Look below for the line containing "The width and height of the screenshot is (699, 852)."; from there, print each line exactly up to and including the line containing "Given: Expand the", and stop.
++++ ENTRIES SHOWN ++++
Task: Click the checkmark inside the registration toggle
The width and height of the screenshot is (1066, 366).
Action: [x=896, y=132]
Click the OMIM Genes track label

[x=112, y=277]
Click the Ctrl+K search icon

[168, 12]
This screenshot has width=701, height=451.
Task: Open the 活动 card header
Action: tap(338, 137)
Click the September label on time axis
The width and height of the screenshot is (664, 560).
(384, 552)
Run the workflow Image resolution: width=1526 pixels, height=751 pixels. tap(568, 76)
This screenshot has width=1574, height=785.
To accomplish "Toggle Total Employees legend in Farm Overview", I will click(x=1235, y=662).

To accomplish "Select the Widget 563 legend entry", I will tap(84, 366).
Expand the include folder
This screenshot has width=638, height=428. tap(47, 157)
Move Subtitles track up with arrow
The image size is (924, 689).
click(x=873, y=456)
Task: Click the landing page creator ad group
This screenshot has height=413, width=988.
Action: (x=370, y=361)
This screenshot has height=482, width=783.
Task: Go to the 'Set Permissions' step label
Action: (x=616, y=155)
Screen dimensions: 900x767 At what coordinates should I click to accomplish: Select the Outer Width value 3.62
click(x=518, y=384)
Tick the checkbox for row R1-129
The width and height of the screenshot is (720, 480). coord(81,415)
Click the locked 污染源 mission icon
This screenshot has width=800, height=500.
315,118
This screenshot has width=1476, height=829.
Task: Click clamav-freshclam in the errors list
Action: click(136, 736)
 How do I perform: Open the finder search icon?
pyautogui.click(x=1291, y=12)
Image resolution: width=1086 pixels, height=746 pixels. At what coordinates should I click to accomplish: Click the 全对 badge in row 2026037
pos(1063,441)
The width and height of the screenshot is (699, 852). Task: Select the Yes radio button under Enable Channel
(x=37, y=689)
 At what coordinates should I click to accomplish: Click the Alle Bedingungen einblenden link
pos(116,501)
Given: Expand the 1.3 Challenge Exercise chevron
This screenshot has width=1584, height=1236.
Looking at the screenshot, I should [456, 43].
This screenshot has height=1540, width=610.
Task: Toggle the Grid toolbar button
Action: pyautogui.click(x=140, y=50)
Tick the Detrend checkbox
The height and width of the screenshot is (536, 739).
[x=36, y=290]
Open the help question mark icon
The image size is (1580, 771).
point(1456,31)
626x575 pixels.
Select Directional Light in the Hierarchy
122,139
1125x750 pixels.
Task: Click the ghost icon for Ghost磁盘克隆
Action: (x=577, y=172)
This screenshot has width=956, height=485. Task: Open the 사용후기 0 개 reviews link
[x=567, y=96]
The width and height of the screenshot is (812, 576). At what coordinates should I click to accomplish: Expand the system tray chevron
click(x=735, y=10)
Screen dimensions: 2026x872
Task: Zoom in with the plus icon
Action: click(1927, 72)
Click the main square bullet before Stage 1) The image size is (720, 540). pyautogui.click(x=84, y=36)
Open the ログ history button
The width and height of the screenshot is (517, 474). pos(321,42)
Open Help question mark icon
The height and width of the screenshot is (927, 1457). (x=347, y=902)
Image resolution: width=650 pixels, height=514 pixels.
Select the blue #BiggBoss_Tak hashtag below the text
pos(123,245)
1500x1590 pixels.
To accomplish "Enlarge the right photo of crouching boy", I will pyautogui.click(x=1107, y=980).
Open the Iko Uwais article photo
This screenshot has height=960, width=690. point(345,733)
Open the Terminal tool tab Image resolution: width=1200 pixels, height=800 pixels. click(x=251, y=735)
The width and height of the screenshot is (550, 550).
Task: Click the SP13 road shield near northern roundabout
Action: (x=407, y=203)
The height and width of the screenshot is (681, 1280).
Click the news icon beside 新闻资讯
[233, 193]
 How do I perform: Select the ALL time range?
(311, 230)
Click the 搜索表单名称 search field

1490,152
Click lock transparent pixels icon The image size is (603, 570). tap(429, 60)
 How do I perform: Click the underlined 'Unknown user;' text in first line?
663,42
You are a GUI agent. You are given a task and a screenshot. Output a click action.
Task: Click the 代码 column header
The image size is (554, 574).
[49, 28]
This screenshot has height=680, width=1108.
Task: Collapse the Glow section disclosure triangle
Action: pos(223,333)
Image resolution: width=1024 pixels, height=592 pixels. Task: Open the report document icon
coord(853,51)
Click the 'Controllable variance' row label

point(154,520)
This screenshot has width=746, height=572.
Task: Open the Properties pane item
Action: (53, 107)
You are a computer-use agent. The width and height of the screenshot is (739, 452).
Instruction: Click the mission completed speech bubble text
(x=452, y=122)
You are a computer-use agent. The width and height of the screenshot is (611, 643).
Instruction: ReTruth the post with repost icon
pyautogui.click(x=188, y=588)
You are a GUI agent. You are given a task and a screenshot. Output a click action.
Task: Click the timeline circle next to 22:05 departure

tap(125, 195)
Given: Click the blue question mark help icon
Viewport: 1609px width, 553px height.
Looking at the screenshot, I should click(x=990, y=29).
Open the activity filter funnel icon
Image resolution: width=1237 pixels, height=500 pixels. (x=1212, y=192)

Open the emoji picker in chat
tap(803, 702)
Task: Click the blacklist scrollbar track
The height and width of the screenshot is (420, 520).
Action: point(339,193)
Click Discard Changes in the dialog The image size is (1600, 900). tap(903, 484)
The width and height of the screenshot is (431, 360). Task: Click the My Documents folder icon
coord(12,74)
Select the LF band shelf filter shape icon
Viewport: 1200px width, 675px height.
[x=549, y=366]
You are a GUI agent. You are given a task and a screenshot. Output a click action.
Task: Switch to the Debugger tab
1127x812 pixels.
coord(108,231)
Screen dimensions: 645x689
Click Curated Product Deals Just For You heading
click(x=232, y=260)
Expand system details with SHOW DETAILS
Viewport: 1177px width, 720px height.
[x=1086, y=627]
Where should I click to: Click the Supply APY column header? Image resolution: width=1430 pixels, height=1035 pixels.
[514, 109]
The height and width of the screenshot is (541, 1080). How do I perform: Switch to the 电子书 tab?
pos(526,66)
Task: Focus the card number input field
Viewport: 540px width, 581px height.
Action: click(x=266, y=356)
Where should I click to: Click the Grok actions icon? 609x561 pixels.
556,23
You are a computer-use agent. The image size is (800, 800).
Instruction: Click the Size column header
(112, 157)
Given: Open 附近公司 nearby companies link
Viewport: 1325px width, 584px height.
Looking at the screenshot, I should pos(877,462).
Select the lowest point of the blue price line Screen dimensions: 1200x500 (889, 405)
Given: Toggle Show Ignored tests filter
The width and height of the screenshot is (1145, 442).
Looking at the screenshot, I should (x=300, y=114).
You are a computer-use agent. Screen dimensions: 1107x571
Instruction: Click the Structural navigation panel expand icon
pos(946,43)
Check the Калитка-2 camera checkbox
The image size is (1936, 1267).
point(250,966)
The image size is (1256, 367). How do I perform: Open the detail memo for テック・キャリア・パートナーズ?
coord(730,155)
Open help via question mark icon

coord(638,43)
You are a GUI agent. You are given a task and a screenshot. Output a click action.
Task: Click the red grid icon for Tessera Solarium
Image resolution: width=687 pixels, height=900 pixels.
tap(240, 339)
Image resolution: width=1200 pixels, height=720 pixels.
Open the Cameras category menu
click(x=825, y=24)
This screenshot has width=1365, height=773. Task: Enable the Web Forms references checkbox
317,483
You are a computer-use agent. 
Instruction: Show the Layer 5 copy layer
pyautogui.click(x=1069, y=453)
++++
ANSWER TO THIS TASK:
The width and height of the screenshot is (699, 852). Task: Select the Yes radio button under Enable Channel
(x=37, y=689)
 At what coordinates should I click to accomplish: Click the Alle Bedingungen einblenden link
pos(116,501)
Given: Expand the 1.3 Challenge Exercise chevron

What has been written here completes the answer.